### Assignment
In the records below, find the line with "Task: Click the Cut scissors icon" and the line with "Given: Select the checkbox for file 20240802"; return exactly those lines and every line between them.

====== Records for the task

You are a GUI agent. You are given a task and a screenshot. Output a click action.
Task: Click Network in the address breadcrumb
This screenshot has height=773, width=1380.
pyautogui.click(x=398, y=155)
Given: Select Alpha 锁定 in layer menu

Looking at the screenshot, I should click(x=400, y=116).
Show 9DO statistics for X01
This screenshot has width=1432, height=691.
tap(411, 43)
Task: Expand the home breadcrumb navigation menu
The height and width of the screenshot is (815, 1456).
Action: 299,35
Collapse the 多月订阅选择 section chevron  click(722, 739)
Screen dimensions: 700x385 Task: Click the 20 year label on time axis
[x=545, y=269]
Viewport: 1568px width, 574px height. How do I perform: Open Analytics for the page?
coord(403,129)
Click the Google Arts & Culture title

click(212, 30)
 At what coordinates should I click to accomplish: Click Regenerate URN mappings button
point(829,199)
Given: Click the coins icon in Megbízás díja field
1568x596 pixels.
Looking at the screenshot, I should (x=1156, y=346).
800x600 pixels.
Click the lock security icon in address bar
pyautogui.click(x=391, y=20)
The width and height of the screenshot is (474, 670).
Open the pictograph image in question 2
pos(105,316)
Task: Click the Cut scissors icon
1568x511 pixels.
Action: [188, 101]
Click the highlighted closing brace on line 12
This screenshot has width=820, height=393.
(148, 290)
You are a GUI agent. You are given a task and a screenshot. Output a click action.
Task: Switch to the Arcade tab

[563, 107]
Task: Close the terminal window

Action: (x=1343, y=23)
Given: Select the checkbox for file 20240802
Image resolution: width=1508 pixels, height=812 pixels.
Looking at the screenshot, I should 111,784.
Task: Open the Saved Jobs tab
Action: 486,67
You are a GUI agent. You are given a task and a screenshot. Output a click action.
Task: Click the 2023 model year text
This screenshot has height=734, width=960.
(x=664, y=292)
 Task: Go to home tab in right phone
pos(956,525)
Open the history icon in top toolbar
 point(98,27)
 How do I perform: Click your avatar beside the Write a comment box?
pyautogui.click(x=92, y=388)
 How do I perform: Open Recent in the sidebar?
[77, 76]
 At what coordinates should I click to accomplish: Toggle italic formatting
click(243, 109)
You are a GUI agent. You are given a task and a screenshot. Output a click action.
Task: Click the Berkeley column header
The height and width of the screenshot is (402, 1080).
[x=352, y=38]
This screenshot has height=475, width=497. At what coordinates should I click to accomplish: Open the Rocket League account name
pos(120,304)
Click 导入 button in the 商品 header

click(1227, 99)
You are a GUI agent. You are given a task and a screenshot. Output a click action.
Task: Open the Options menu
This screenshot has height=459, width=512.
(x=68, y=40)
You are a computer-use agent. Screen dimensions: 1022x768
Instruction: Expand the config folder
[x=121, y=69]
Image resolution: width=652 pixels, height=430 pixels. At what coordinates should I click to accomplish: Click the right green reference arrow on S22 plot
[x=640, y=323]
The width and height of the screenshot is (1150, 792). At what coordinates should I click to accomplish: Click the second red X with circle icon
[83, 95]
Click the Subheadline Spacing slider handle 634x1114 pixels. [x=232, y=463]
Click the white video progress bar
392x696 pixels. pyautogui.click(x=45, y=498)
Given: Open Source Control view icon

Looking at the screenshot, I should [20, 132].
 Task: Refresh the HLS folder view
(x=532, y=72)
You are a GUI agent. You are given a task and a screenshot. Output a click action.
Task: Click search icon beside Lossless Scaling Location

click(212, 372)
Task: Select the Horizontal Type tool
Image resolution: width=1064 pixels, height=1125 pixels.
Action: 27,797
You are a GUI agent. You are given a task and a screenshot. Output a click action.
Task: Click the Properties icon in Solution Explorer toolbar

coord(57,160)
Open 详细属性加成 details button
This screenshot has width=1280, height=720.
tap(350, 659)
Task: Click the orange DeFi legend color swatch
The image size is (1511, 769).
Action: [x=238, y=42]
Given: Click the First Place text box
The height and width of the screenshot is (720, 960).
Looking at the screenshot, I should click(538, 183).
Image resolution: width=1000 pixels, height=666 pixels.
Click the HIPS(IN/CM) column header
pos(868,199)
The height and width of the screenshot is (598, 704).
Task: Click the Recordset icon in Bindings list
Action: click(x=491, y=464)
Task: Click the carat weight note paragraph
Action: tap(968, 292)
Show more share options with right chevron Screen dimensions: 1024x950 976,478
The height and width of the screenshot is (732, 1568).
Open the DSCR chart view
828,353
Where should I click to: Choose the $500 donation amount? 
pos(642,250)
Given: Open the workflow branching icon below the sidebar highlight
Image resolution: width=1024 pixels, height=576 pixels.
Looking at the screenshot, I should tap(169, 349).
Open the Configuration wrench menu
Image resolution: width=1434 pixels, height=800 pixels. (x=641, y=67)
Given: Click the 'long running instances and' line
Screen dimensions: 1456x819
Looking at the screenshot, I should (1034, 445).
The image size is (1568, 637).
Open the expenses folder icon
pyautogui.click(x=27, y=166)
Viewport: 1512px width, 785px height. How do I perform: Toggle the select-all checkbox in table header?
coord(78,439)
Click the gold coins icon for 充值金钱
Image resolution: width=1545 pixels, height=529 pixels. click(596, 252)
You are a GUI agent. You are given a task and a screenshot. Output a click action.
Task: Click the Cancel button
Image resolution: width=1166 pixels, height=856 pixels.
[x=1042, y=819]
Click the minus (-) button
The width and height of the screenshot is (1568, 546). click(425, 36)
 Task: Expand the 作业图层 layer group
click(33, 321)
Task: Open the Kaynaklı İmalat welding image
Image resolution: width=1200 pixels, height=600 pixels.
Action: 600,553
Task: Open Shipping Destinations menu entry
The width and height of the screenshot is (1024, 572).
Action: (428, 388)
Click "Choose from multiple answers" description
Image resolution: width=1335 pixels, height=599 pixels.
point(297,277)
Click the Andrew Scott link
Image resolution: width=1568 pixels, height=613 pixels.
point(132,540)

============

### Answer space
Task: Click the Cut scissors icon
1568x511 pixels.
Action: [188, 101]
Click the highlighted closing brace on line 12
This screenshot has width=820, height=393.
(148, 290)
You are a GUI agent. You are given a task and a screenshot. Output a click action.
Task: Switch to the Arcade tab

[563, 107]
Task: Close the terminal window

Action: (x=1343, y=23)
Given: Select the checkbox for file 20240802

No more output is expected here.